Il est la clé de la victoire ! avait-elle dit. Si nous le capturons, Krynn sera aux mains de la Reine des Ténèbres. Aucune force dans ce pays ne sera capable de nous résister !

Tanis frissonna. L’homme lui inspirait une sorte de crainte. Il semblait si détaché du monde que les choses ne l’atteignaient pas. Était-il simple d’esprit, comme l’avait supposé Maquesta ? Difficile à dire. Tanis se souvint des quelques secondes où il avait vu Berem au milieu de l’horrible tumulte de Pax Tharkas. Il se rappela l’expression de son visage lorsqu’il accompagnait le traître Ebène dans sa tentative de fuite. Il n’avait montré ni effroi, ni anxiété, simplement de la résignation. Il savait ce qui l’attendait et allait au devant de son destin. Effectivement, à l’instant où Ebène et Berem avaient atteint les portes de la citadelle, des tonnes de pierres s’étaient déversées sur eux et les avaient ensevelis.
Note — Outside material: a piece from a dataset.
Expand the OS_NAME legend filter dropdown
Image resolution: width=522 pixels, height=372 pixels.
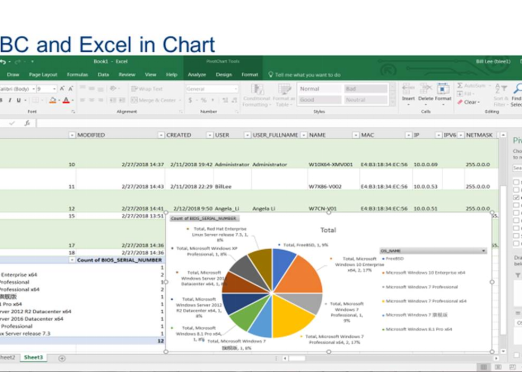pyautogui.click(x=483, y=251)
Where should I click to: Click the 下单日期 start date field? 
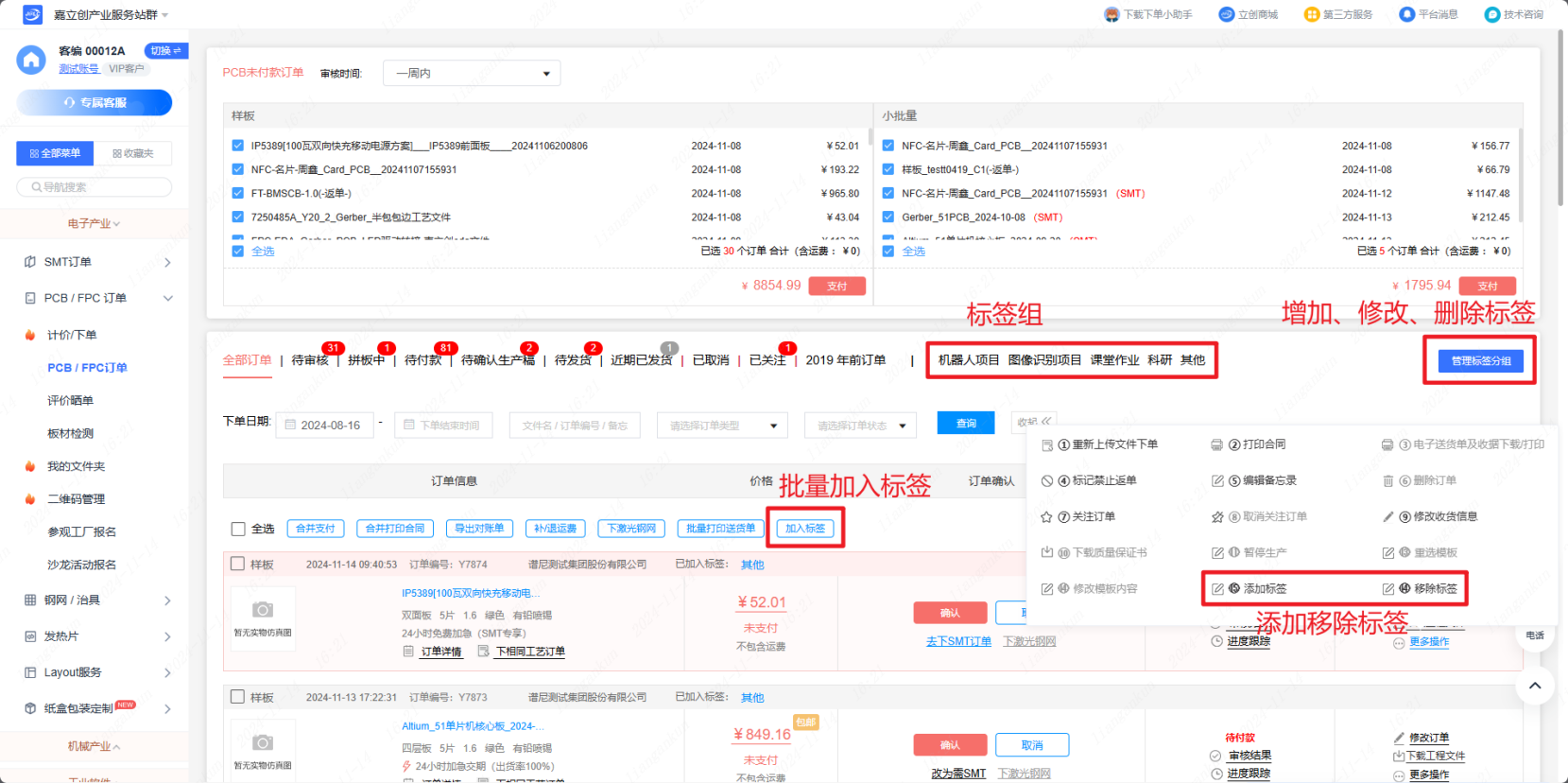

Quelques semaines plus tard, lors du mariage de Lunedor et Rivebise, Tanis et Sturm avaient aperçu Berem. Il avait disparu dans la nature avant qu’ils aient pu le rejoindre. Tanis ne l’avait revu que quatre jours auparavant, occupé à ravauder une voile sur le Perechon.

Le visage serein, Berem tenait calmement la barre pour garder le cap. Tanis se pencha par-dessus le bastingage et vomit.

Maquesta n’avait pas parlé de Berem à son équipage. Pour expliquer leur départ précipité, elle déclara qu’un seigneur draconien s’intéressant de trop près à son bateau, il devenait urgent de prendre le large. Personne ne posa de questions. Les hommes n’aimaient pas les seigneurs draconiens, et ils avaient dépensé tout leur argent à Flotsam.

Tanis ne révéla pas davantage à ses amis la raison de cette précipitation. Les compagnons connaissaient tous l’histoire de Sturm et de Tanis à propos de l’Homme à la Gemme Verte ; trop polis pour l’avouer, ils n’y croyaient pas : Sturm et Tanis devaient être éméchés ce soir-là.

Pourtant ils ne demandèrent pas pourquoi ils devaient risquer leur vie sur une mer démontée : leur confiance en Tanis était totale.

Accablé par le mal de mer et bourrelé de remords, Tanis se cramponnait au bastingage en regardant les flots. Les talents de guérisseuse de Lunedor lui avaient fait du bien, mais apparemment les prêtres restaient impuissants à soigner un estomac en révolution. Quant à ses états d’âme, ils étaient désespérés.

Assis sur le pont, il guettait l’horizon, redoutant d’y voir apparaître une voile blanche. Les autres, moins fatigués, semblaient mieux supporter les mouvements imprévisibles du navire qui soulevait des paquets de mer les trempant jusqu’aux os.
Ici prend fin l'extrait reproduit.